The third part of the book, consisting of the last three episodes, begins. At one o’clock in the morning, Bloom and Stephen get to the cabman’s night shelter, where they sit in the corner. Bloom in every possible way supports the conversation, which periodically comes to a standstill, shows Stephen a photograph of his wife and invites her to visit her to introduce her.
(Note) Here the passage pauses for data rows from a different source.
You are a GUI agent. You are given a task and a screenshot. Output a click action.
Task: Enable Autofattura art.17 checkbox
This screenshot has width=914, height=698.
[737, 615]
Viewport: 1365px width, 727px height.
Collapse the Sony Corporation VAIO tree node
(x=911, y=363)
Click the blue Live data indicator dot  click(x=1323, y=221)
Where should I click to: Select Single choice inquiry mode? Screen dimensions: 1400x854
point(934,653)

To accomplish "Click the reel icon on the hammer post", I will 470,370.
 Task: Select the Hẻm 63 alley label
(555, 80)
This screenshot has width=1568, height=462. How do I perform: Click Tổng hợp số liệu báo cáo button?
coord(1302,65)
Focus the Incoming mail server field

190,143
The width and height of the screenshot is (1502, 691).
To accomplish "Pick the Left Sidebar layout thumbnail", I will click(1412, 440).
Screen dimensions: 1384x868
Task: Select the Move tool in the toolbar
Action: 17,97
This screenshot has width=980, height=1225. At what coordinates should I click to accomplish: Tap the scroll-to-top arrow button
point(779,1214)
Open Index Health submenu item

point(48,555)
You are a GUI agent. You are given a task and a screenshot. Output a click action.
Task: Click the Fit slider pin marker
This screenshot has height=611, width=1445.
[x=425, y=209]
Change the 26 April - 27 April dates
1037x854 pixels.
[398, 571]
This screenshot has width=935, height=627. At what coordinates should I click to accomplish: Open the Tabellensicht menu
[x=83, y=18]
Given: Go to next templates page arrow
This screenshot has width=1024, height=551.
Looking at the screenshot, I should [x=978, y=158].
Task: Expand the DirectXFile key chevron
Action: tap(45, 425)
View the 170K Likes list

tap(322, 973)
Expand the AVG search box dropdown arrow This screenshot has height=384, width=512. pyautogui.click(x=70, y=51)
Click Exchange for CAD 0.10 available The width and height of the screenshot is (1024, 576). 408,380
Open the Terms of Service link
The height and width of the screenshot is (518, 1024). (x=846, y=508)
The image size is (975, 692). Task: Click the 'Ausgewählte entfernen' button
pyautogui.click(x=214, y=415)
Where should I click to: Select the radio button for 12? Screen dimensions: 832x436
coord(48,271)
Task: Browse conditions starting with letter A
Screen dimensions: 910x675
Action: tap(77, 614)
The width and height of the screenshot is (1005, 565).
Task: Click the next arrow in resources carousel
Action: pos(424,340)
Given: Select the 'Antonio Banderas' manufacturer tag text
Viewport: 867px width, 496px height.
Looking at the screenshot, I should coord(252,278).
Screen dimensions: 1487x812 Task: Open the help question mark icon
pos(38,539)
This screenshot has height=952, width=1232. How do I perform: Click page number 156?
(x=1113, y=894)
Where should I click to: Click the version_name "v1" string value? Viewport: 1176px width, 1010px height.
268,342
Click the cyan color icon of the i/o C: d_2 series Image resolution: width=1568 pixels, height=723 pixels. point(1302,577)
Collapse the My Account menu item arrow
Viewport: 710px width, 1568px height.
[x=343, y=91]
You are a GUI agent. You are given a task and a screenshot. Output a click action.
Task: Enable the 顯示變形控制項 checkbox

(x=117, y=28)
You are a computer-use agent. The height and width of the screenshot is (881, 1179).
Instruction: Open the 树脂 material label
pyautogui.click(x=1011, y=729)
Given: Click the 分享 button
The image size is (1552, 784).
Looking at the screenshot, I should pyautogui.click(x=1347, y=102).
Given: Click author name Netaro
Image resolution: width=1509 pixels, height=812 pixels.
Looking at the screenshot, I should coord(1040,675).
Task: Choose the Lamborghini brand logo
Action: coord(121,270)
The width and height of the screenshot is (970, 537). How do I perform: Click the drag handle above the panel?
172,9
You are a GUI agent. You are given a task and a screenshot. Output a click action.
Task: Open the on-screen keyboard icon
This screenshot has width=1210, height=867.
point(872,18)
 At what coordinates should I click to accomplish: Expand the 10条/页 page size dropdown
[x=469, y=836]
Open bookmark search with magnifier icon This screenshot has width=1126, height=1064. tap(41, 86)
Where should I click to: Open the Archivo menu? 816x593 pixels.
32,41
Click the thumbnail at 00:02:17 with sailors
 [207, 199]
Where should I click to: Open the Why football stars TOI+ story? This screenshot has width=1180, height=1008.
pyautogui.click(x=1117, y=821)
Having discussed many important issues on the road for drunk people, they get to Bloom’s house in two nights and, having difficulty opening it, sit in the kitchen, drink cocoa and again talk on various topics, then go to the garden, urinate together, and then disperse safely in different directions.

Lying down with his wife in bed, Bloom, among other things, reflects on the infidelity of his wife with a whole series of lovers supposed by him, talks to her a little and finally falls asleep.

The novel ends with forty-page punctuation-free outpourings of Mrs. Molly Bloom about her boyfriends, about her husband, about intimate preferences, along the way, she discovers that she begins menstruation, which, however, does not interfere with all her seductive thoughts, as a result of which a huge romance ends with the words: “so that he felt my breasts and their aroma and his heart was beating madly and yes I said yes I want Yes”.